[Work task]: Find the line containing "The height and width of the screenshot is (683, 802)." in the entries below. Restate it and each line after it, word for word, up to and including the line containing "Given: Open the Manage gear icon".

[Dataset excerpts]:
◇ ◇ ◇ ◇ ◇ ◇ ◇
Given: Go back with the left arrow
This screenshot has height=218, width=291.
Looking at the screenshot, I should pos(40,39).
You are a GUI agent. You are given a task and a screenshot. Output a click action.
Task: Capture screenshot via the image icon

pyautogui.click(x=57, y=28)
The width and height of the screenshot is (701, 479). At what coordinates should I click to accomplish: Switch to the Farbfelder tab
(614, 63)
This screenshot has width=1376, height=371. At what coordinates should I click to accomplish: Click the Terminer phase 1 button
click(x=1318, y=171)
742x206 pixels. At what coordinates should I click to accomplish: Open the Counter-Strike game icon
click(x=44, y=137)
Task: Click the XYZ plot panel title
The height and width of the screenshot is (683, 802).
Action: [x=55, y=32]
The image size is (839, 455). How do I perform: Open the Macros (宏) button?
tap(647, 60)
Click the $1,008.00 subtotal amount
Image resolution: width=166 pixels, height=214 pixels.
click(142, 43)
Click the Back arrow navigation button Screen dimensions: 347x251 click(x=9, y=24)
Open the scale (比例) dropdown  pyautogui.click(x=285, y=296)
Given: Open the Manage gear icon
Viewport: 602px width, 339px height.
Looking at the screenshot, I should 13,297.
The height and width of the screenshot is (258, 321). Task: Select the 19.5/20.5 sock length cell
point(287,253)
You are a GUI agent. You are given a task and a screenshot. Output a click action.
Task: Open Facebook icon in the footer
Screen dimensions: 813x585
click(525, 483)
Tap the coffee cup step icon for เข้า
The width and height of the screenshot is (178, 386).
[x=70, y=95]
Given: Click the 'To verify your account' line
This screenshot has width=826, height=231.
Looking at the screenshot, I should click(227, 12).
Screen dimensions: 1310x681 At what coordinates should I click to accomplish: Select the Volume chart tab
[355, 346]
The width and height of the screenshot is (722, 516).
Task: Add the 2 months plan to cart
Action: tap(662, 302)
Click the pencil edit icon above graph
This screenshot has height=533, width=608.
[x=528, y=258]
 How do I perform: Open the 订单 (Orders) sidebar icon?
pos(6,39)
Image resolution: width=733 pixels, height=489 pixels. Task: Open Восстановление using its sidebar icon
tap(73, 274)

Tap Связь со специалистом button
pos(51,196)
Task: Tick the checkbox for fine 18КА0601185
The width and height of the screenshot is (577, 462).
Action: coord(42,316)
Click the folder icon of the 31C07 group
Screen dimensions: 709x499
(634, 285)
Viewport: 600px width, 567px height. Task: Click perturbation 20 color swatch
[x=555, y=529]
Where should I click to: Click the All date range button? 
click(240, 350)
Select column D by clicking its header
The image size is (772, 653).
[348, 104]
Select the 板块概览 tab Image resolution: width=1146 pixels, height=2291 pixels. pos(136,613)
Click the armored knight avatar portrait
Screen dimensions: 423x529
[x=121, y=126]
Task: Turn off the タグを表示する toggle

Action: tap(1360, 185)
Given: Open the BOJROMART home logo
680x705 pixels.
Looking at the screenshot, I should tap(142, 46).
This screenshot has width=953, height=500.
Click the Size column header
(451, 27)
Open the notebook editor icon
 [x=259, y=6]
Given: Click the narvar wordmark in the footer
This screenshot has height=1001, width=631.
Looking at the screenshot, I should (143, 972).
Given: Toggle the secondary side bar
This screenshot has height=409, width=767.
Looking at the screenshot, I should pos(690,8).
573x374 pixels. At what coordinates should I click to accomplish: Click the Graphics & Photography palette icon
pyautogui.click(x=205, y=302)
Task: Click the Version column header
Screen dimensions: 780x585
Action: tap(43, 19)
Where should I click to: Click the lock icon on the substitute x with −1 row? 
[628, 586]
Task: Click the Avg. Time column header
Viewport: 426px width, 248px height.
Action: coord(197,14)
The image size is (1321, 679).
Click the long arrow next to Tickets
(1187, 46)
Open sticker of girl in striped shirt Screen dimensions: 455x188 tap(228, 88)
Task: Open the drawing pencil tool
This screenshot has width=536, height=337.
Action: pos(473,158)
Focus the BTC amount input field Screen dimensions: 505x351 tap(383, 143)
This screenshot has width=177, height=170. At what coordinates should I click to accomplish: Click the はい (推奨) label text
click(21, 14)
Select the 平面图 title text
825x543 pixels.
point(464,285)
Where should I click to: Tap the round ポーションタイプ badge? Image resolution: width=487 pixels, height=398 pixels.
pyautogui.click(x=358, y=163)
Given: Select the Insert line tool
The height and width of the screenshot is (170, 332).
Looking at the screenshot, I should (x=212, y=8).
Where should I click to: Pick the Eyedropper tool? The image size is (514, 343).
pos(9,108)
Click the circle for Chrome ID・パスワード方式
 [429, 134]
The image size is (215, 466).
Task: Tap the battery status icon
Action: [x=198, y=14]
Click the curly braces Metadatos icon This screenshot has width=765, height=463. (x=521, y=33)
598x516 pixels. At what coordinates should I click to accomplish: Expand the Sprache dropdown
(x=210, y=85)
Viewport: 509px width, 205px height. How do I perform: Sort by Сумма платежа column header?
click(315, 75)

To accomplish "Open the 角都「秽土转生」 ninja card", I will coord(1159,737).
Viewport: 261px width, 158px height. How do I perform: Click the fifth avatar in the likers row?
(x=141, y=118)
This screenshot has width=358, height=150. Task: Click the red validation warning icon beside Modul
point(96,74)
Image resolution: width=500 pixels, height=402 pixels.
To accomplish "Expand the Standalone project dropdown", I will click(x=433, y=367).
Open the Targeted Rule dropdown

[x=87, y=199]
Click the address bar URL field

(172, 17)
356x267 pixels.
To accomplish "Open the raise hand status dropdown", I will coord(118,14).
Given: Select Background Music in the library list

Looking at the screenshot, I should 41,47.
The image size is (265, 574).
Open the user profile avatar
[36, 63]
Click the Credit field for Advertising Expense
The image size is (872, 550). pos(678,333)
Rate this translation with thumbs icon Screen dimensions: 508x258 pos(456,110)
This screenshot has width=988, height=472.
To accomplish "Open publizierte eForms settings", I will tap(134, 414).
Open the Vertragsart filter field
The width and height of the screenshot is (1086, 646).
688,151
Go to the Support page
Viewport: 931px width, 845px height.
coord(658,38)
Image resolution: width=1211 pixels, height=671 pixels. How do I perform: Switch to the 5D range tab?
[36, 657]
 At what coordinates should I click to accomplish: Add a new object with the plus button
◇ ◇ ◇ ◇ ◇ ◇ ◇
[Answer area]:
The height and width of the screenshot is (683, 802).
Action: [x=55, y=32]
The image size is (839, 455). How do I perform: Open the Macros (宏) button?
tap(647, 60)
Click the $1,008.00 subtotal amount
Image resolution: width=166 pixels, height=214 pixels.
click(142, 43)
Click the Back arrow navigation button Screen dimensions: 347x251 click(x=9, y=24)
Open the scale (比例) dropdown  pyautogui.click(x=285, y=296)
Given: Open the Manage gear icon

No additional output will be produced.